Tag Archives: Pilgrimage Studies

This Week in Pilgrimage: A Pilgrim Blessing in Seville


[Clavijo]

Photo of the Week
Paddy Burke took this photo at Clavijo, which he describes as 'a short steep cycle south of Logroño.' Santiago Matamoros is said to have led the Christian troops against a Muslim army at the Battle of Clavijo, which was supposedly fought in 844. Historians now doubt the battle actually occurred.
Submit your photo for Photo of the Week.

This week … I’m breaking in my hiking boots. Whether the boots will adapt to my feet or my feet will adapt to the boots is still an open question.

In the meantime, there’s more news.

The usual disclaimer: I’ve done the best I can to ensure accuracy, but a lot of this information comes from Spanish sites and my Spanish is a long way from perfect.

Pilgrimage Bits and Pieces

  • Pilgrims starting the Vía de la Plata in Seville will now have a chance to receive a blessing before they (or rather, we!) set out. If there are pilgrims at the 8:30 a.m. mass in the Capilla Mayor of the Seville cathedral, they will be given a special blessing.
  • In Yesa reservoir news, it seems the president of the International Council on Monuments and Sites (ICOMOS) Spain agrees with the Camino groups that asked UNESCO to include the Camino on its World Heritage in Danger list, and opposes the growth of the reservoir. She also says that any new Camino Aragonés route would have to be an authentic historical route.
  • A workshop on pilgrimage studies begins today. The two-day workshop will involve scholars from more than thirty American and Canadian universities that are putting together a consortium that will give students a chance to participate in summer pilgrimage studies seminars in Santiago de Compostela.
  • The Ministry for Rural affairs recently burned a stretch of forest along the Vía de la Plata in the province of Ourense. A spokesperson for the ministry says this is meant to prevent forest fires. Environmental groups and forestry workers are unhappy, as there are protected species in the area and forest fires lead to erosion, river pollution, and other problems.
  • The webcam at the Fuente del Vino at the Irache Monastery is working again. (via falcon269)
  • Apparently, in the latest issue of the Spanish pilgrim magazine Camino de Santiago Revista Peregrina, Antón Pombo looks at whether the Camino might succumb to a tourist exploitation that doesn’t respect pilgrim values. This would seem to be part of a continuing Camino discussion in Spain that I wish I could explain, but really don’t understand well enough.
  • The American high school students I wrote about last month got enough donations to buy new backpacks, and are now blogging about their preparations. Be sure to check out Sabrina’s hilarious post about their first hike.
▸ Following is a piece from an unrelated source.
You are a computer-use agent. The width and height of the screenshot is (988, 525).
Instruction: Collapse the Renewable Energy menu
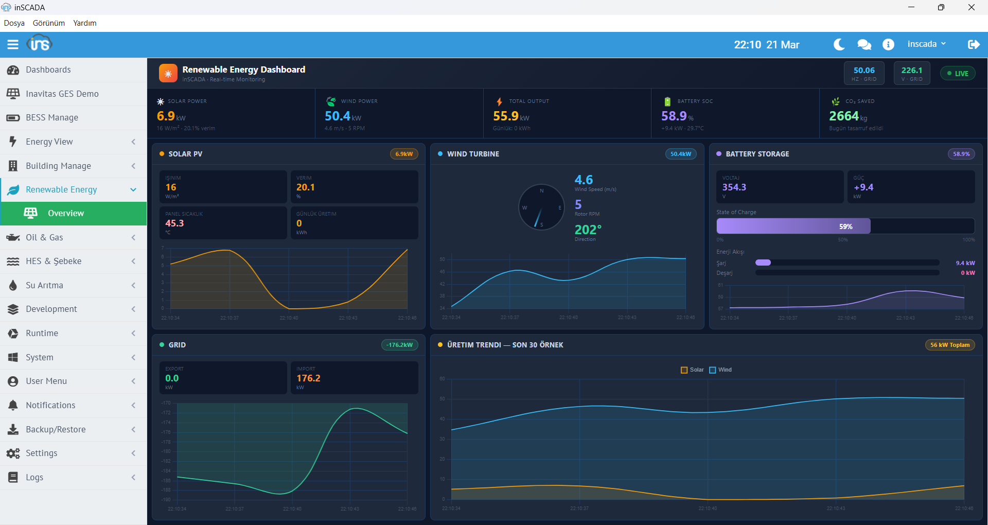[73, 189]
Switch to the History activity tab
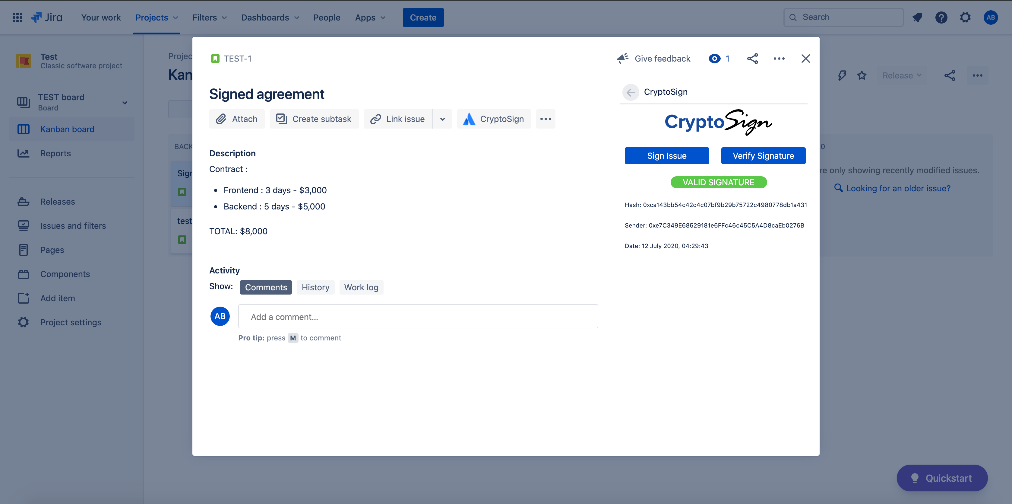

The students will be updating the blog regularly when they start walking the Camino in June.
  • A new (Spanish) book, Las cocinas del camino (The Kitchens of the Camino), provides a gastronomic overview of many different Camino routes in Spain. Judging by the photo, this looks like the sort of big, beautiful book you wouldn’t want to carry in your backpack, but if food is important to you—and you can read Spanish—it could help you plan what to eat where.
  • The Camino Documentary will be holding a benefit and screening of the 23-minute trailer this Sunday in Washington, DC. Everyone is welcome.
  • Cycling from St. Petersburg, Russia to Santiago de Compostela is apparently “a dream for many.” And French groups are, according to the article, slowly making this feat possible.
  • The town council of Nájera is hoping to make some improvements to the town’s historic centre, including a new fountain for the Plaza de San Miguel.

Pilgrim Roads

I promised you history last week and didn’t deliver—I’m sorry. It’ll be coming soon.

Next week, I’ll have an interview with Jenny Anderson, who will soon attempt to break a World Speed Record by running the Camino Francés from Saint-Jean-Pied-de-Port in fewer than twelve days.

Jenny writes:

I absolutely see myself as a pilgrim on this journey. Some might say, “Well, you are not slowing down and really having the experience of meeting the people.” I can answer that by saying, “True; and someday I will return and take my time on the Camino. But this pilgrimage is about speed and spending some long tough days on my own putting one foot in front of the other—day after day until I reach Santiago.”